» **Given data**:
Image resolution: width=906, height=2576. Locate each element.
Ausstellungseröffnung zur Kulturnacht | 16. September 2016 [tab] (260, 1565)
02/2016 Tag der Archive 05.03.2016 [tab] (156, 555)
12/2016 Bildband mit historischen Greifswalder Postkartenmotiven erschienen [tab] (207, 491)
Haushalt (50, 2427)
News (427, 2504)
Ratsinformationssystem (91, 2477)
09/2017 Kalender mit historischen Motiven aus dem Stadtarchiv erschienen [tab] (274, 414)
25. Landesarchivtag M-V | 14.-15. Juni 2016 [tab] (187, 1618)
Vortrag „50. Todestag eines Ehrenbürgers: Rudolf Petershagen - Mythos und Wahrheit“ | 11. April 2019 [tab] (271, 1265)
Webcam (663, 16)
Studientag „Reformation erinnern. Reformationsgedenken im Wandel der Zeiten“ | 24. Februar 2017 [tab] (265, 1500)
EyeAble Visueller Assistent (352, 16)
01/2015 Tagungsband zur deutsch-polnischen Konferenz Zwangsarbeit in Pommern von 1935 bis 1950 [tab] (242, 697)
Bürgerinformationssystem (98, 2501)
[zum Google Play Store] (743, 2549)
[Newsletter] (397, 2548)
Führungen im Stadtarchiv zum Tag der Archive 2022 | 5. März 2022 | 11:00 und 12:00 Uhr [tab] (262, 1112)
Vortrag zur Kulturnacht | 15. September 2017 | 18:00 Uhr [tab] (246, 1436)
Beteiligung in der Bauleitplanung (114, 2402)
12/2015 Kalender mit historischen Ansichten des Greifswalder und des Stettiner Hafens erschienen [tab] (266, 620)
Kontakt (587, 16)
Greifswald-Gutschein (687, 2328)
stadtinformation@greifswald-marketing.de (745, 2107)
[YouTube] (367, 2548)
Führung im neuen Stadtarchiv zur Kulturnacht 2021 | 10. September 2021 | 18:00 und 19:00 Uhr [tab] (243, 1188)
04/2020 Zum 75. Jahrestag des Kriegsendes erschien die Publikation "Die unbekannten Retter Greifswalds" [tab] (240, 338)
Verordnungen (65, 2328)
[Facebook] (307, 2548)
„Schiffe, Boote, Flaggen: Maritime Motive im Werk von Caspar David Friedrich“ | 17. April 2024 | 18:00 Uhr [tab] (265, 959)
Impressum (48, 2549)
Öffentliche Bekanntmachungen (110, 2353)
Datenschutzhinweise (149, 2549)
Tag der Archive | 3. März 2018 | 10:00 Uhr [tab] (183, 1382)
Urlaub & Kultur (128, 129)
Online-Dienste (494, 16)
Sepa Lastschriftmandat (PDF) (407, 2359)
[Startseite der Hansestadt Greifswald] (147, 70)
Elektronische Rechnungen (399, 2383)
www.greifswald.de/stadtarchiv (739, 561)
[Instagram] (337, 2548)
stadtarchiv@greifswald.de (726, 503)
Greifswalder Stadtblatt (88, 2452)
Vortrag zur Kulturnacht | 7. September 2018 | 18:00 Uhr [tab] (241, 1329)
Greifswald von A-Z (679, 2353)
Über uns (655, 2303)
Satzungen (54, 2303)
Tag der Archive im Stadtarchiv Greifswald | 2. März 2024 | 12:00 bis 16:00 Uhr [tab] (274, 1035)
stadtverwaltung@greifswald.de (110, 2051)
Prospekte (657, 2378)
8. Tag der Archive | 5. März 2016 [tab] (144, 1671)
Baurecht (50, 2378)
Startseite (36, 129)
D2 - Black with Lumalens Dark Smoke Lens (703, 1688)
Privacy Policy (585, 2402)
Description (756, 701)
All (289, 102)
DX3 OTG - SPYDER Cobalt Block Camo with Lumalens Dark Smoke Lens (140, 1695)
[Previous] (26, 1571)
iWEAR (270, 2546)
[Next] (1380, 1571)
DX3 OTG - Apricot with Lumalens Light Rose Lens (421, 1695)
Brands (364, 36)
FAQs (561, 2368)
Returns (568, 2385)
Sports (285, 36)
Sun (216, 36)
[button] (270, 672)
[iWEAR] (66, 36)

» **What you are asked to do**:
Output all of the data without altering a single line.

» **Answer section**:
Image resolution: width=906, height=2576. Locate each element.
Ausstellungseröffnung zur Kulturnacht | 16. September 2016 [tab] (260, 1565)
02/2016 Tag der Archive 05.03.2016 [tab] (156, 555)
12/2016 Bildband mit historischen Greifswalder Postkartenmotiven erschienen [tab] (207, 491)
Haushalt (50, 2427)
News (427, 2504)
Ratsinformationssystem (91, 2477)
09/2017 Kalender mit historischen Motiven aus dem Stadtarchiv erschienen [tab] (274, 414)
25. Landesarchivtag M-V | 14.-15. Juni 2016 [tab] (187, 1618)
Vortrag „50. Todestag eines Ehrenbürgers: Rudolf Petershagen - Mythos und Wahrheit“ | 11. April 2019 [tab] (271, 1265)
Webcam (663, 16)
Studientag „Reformation erinnern. Reformationsgedenken im Wandel der Zeiten“ | 24. Februar 2017 [tab] (265, 1500)
EyeAble Visueller Assistent (352, 16)
01/2015 Tagungsband zur deutsch-polnischen Konferenz Zwangsarbeit in Pommern von 1935 bis 1950 [tab] (242, 697)
Bürgerinformationssystem (98, 2501)
[zum Google Play Store] (743, 2549)
[Newsletter] (397, 2548)
Führungen im Stadtarchiv zum Tag der Archive 2022 | 5. März 2022 | 11:00 und 12:00 Uhr [tab] (262, 1112)
Vortrag zur Kulturnacht | 15. September 2017 | 18:00 Uhr [tab] (246, 1436)
Beteiligung in der Bauleitplanung (114, 2402)
12/2015 Kalender mit historischen Ansichten des Greifswalder und des Stettiner Hafens erschienen [tab] (266, 620)
Kontakt (587, 16)
Greifswald-Gutschein (687, 2328)
stadtinformation@greifswald-marketing.de (745, 2107)
[YouTube] (367, 2548)
Führung im neuen Stadtarchiv zur Kulturnacht 2021 | 10. September 2021 | 18:00 und 19:00 Uhr [tab] (243, 1188)
04/2020 Zum 75. Jahrestag des Kriegsendes erschien die Publikation "Die unbekannten Retter Greifswalds" [tab] (240, 338)
Verordnungen (65, 2328)
[Facebook] (307, 2548)
„Schiffe, Boote, Flaggen: Maritime Motive im Werk von Caspar David Friedrich“ | 17. April 2024 | 18:00 Uhr [tab] (265, 959)
Impressum (48, 2549)
Öffentliche Bekanntmachungen (110, 2353)
Datenschutzhinweise (149, 2549)
Tag der Archive | 3. März 2018 | 10:00 Uhr [tab] (183, 1382)
Urlaub & Kultur (128, 129)
Online-Dienste (494, 16)
Sepa Lastschriftmandat (PDF) (407, 2359)
[Startseite der Hansestadt Greifswald] (147, 70)
Elektronische Rechnungen (399, 2383)
www.greifswald.de/stadtarchiv (739, 561)
[Instagram] (337, 2548)
stadtarchiv@greifswald.de (726, 503)
Greifswalder Stadtblatt (88, 2452)
Vortrag zur Kulturnacht | 7. September 2018 | 18:00 Uhr [tab] (241, 1329)
Greifswald von A-Z (679, 2353)
Über uns (655, 2303)
Satzungen (54, 2303)
Tag der Archive im Stadtarchiv Greifswald | 2. März 2024 | 12:00 bis 16:00 Uhr [tab] (274, 1035)
stadtverwaltung@greifswald.de (110, 2051)
Prospekte (657, 2378)
8. Tag der Archive | 5. März 2016 [tab] (144, 1671)
Baurecht (50, 2378)
Startseite (36, 129)
D2 - Black with Lumalens Dark Smoke Lens (703, 1688)
Privacy Policy (585, 2402)
Description (756, 701)
All (289, 102)
DX3 OTG - SPYDER Cobalt Block Camo with Lumalens Dark Smoke Lens (140, 1695)
[Previous] (26, 1571)
iWEAR (270, 2546)
[Next] (1380, 1571)
DX3 OTG - Apricot with Lumalens Light Rose Lens (421, 1695)
Brands (364, 36)
FAQs (561, 2368)
Returns (568, 2385)
Sports (285, 36)
Sun (216, 36)
[button] (270, 672)
[iWEAR] (66, 36)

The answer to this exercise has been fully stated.